La gauche progressiste, qui veut vraiment participer avec le peuple, c’est-à-dire la classe ouvrière, les petits et moyens paysans, les couches moyennes pauvres, les catégories sociales incluant les jeunes, les femmes, les universitaires, etc. à la lutte pour le changement de leurs conditions de vie, doit indiquer la voie, doit être la boussole. Il s’agit de les coaliser tout en mobilisant toute personne qui désire un développement de la lutte pour la liberté, l’égalité et le bien-être. Il s’agit d’orienter les espoirs, la grogne et le dépit de la majorité du peuple dans une visée de démocratie communautaire et progressiste.

La gauche progressiste ne devrait pas seulement se concentrer sur la lutte pétrocaribe et la chute du régime de Moise/Céant qui sont, certes, des éléments importants pour résoudre la crise actuelle.

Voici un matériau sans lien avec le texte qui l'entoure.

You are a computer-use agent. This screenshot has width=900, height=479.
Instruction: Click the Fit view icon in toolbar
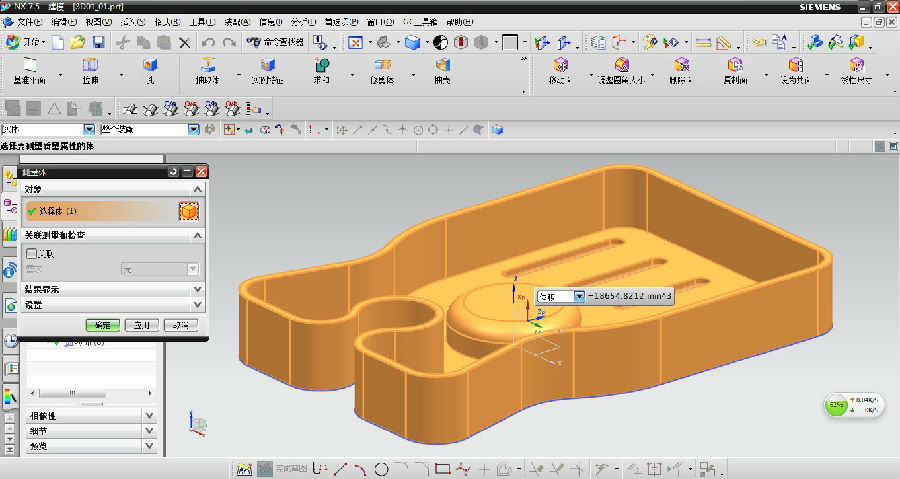[355, 43]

Il ne sera possible de se lancer à « l’assaut du ciel » de manière radicale qu’au moyen d’un programme de transition démocratique, nationale et populaire en direction du socialisme véritablement démocratique. Dans cette perspective, elle ne devrait pas seulement se concentrer sur la lutte pétrocaribe et la chute du régime de Moise/Céant qui sont, certes, des éléments importants pour résoudre la crise actuelle. Mais, il est également fondamental d’articuler ensemble le mouvement du peuple mobilisé, de promouvoir une multitude d’oppositions au capitalisme, avec un projet autonome de lutte qui peut durer des décennies. Tout cela dans le cadre d’une vision stratégique de transition sociétale face à la globalisation néolibérale.

L’enjeu pour une coalition de la gauche est de montrer clairement la démarcation objective entre le peuple et le système de la double oligarchie. C’est-à-dire cette frange très riche de la société haïtienne qui monopolise le pouvoir politique et économique. Les dominants, en s’appropriant du pouvoir, à leur seul profit, accaparent en même temps la richesse du pays engendrant inégalités sociales et pauvreté extrême. La coalition de la gauche en luttant pour une démocratisation réelle pose d’emblée la problématique de la réappropriation de la souveraineté populaire, nationale, de la réalisation de l’égalité, du bien-être et d’une nouvelle éthique dans la pratique politique.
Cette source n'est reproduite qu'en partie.